Nah, tidakkah anda perhatikan ucapannya, "Orang-orang menanyakan kepada Rasulullah SAW tentang kebaikan, tetapi saya menanyakan kepadanya tentang kejahatan, karena takut akan terlibat di dalamnya." Hudhayfa Ibnu Yaman menempuh kehidupan ini dengan mata terbuka dan hati waspada terhadap sumber-sumber fitnah dan liku-likunya demi menjaga diri dan memperingatkan manusia terhadap bahayanya. Dengan demikian ia menganalisa kehidupan dunia ini dan mengkaji pribadi orang serta meraba situasi. Semua masalah itu diolah dan digodok dalam akan fikirannya lalu dituangkan dalam ungkapan seorang filosof yang ‘arif dan bijaksana.

Berkatalah ia, "Sesungguhnya Allah Ta’ala telah membangkitkan Muhammad SAW, maka diserunya manusia dari kesesatan kepada kebenaran, dari kekafiran kepada keimanan. Lalu yang menerima mengamalkannyalah, hingga dengan kebenaran itu yang mati menjadi hidup, dan dengan kebatilan yang hidup menjadi mati! Kemudian masa kenabian berlalu, dan datang masa kekhalifahan menurut jejak beliau, dan setelah itu tiba zaman kerajaan durjana."

Di antara manusia ada yang menerima, baik dengan hati maupun dengan tangan serta lisannya, maka merekalah yang benar-benar menerima yang haq. Dan di antara mereka ada yang menentang, baik dengan hati maupun dengan tangan serta lisannya, maka merekalah yang benar-benar menentang yang haq.
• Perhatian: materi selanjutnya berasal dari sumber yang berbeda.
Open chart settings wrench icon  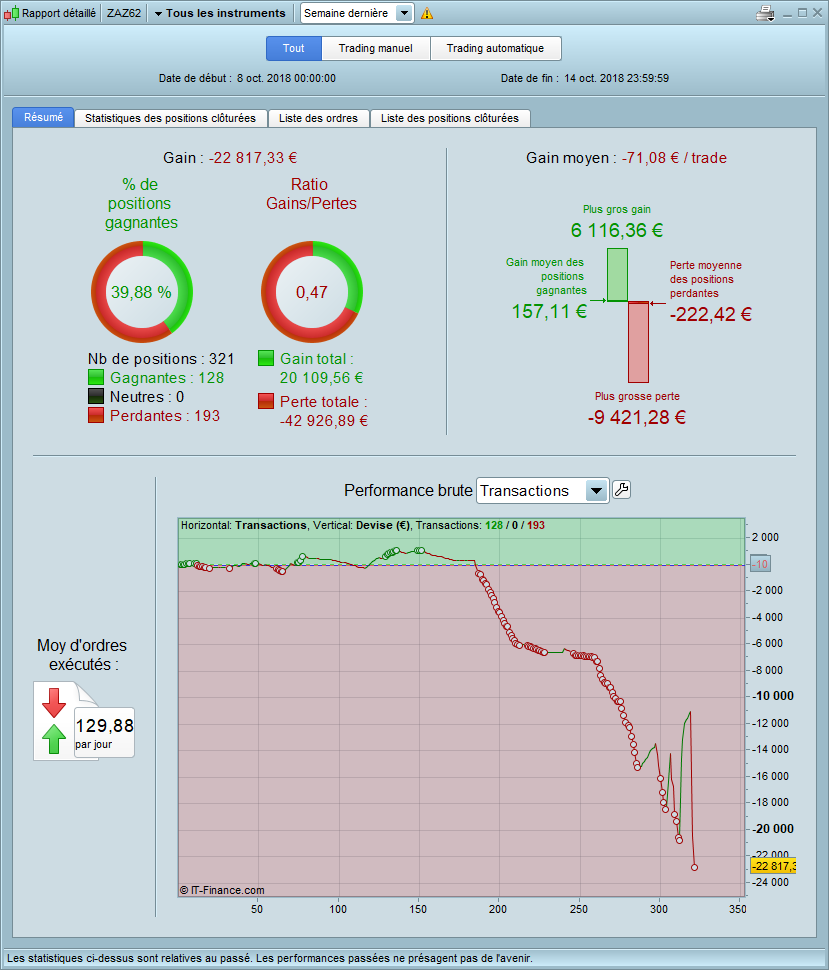point(621,490)
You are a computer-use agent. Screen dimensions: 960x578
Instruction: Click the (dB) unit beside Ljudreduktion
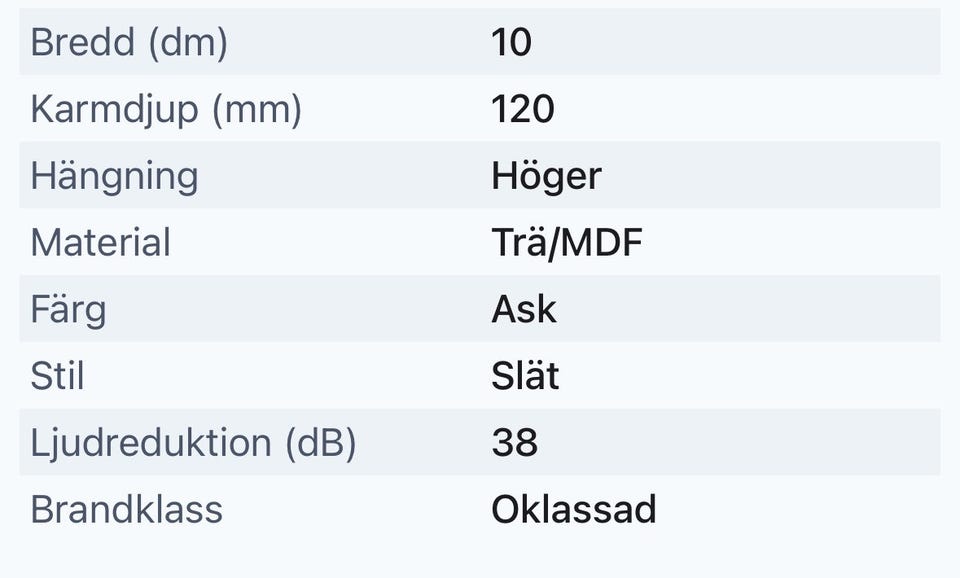click(320, 443)
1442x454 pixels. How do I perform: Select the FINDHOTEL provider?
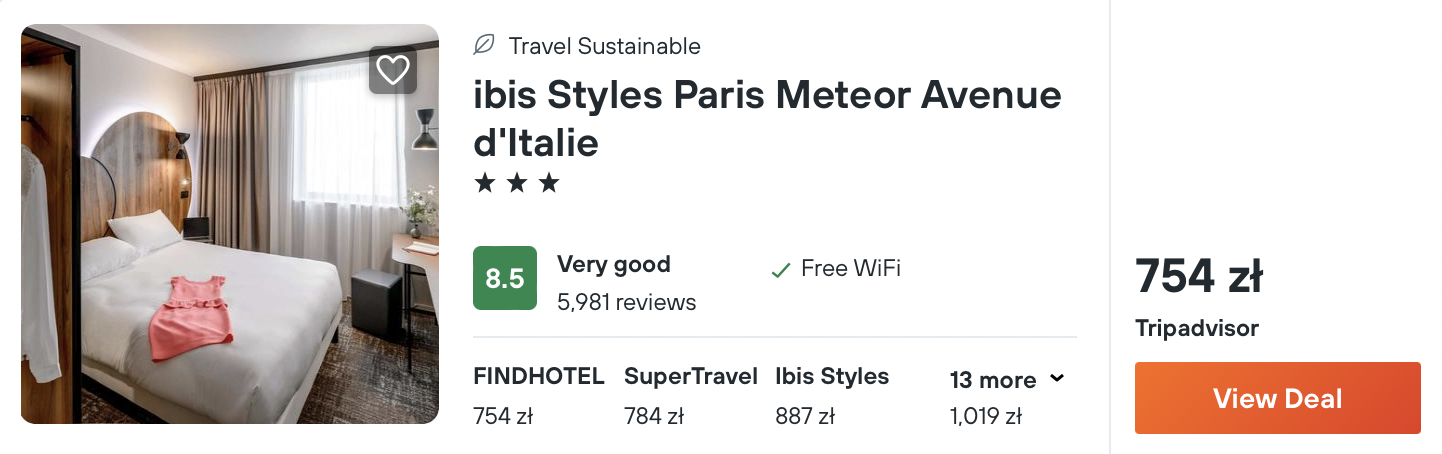click(x=538, y=377)
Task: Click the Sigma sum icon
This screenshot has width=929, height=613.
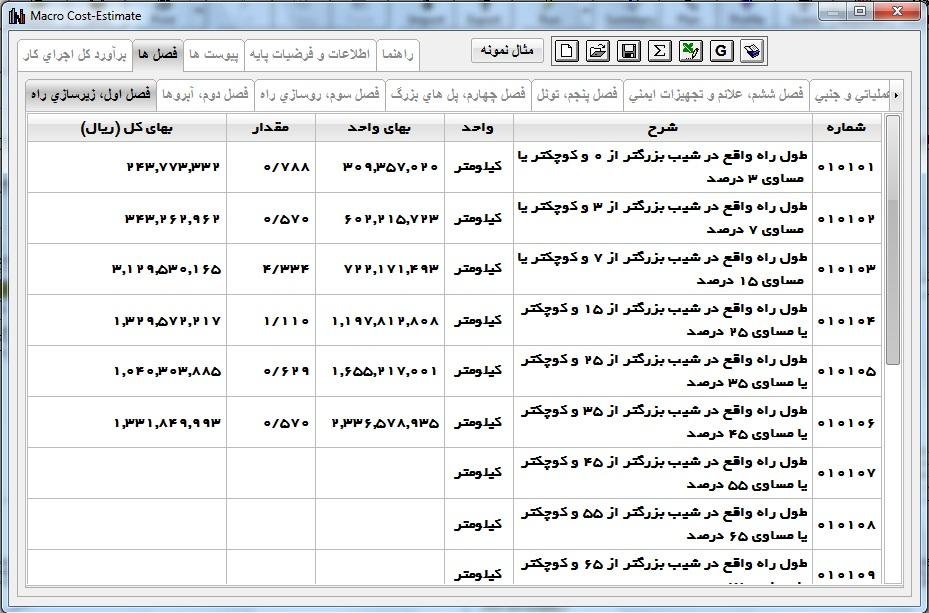Action: [x=660, y=51]
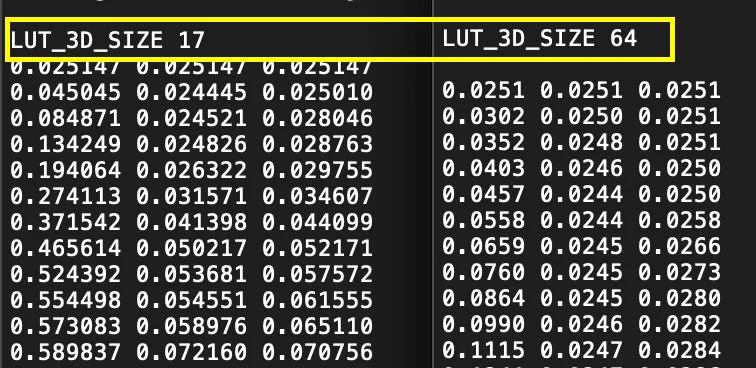Click the value 0.070756 in the last left row

(x=318, y=353)
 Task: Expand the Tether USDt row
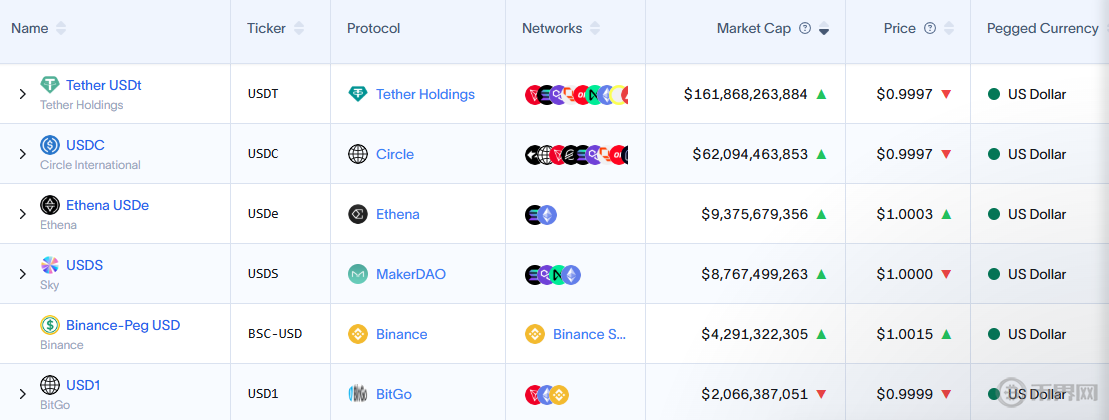[22, 94]
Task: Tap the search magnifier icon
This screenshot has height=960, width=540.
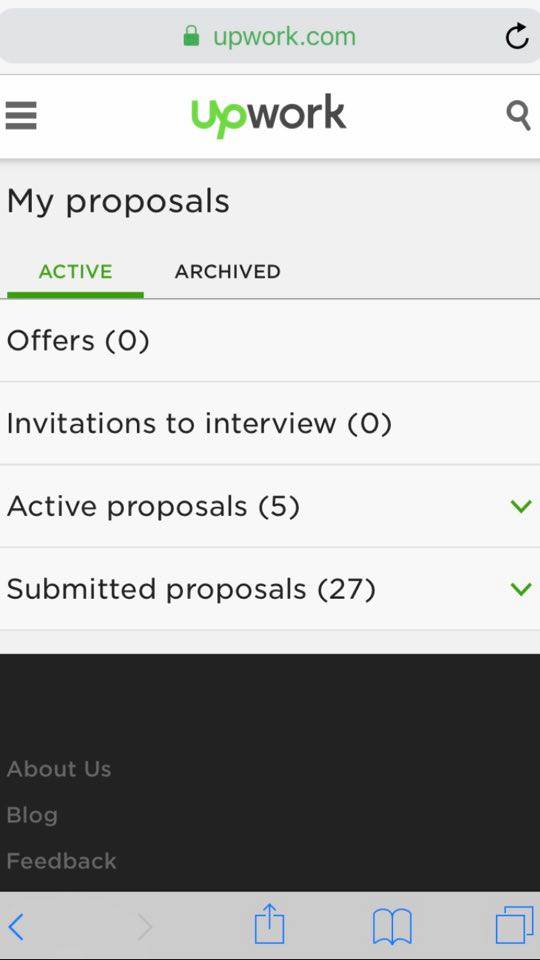Action: point(518,116)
Dan di antara mereka ada yang menentang dengan hati dan lisannya tanpa mengikut sertakan tangannya, maka golongan ini telah meninggalkan suatu cabang dari yang haq.

Dan apapula yang menentang dengan hatinya semata, tanpa mengikut sertakan tangan dan lisannya, maka golongan ini telah meninggalkan dua cabang dari yang haq. Dan adapula yang tidak menentang, baik dengan hati maupun dengan tangan serta lisannya, maka golongan ini adalah mayat-mayat bernyawa.

Ia juga berbicara tentang hati, dan mengenai kehidupannya yang beroleh petunjuk dan yang sesat, katanya, "Hati itu ada empat macam: Hati yang tertutup, itulah dia hati orang kafir. Hati yang dua muka, itulah dia hati orang munafiq. Hati yang suci bersih, di sana ada pelita yang menyala, itulah dia hati orang yang beriman. Dan hati yang berisi keimanan dan kemunafikan. Tamsil keimanan itu adalah laksana sebatang kayu yang dihidupi air yang bersih, sedang kemunafikan itu tak ubahnya bagai bisul yang diairi darah dan nanah. Maka mana di antara keduanya yang lebih kuat, itulah yang menang."

Pengalaman Hudhayfa yang luas tentang kejahatan dan ketekunannya untuk melawan dan menentangnya, menyebabkan lidah dan kata-katanya menjadi tajam dan pedas. Hal ini diakuinya kepada kita secara ksatria, katanya, "Saya datang menemui Rasulullah SAW, kataku padanya, 'Wahai Rasulullah, lidahku agak tajam terhadap keluargaku, dan saya khawatir kalau-kalau hal itu akan menyebabkan saya masuk neraka.' Maka ujar Rasulullah SAW, 'Kenapa kamu tidak beristighfar?' 'Sungguh, saya beristighfar kepada Allah tiap hari seratus kali.' " Nah inilah dia Hudhayfa musuh kemunafikan dan shahabat keterbukaan. Dan tokoh semacam ini pastilah imannya teguh dan kecintaannya mendalam. Demikianlah pula halnya Hudhayfa, dalam keimanan dan kecintaannya. Disaksikannya bapaknya yang telah beragama Islam tewas di perang Uhud, dan ditangan srikandi Islam sendiri yang melakukan kekhilafan karena menyangkanya sebagai orang musyrik.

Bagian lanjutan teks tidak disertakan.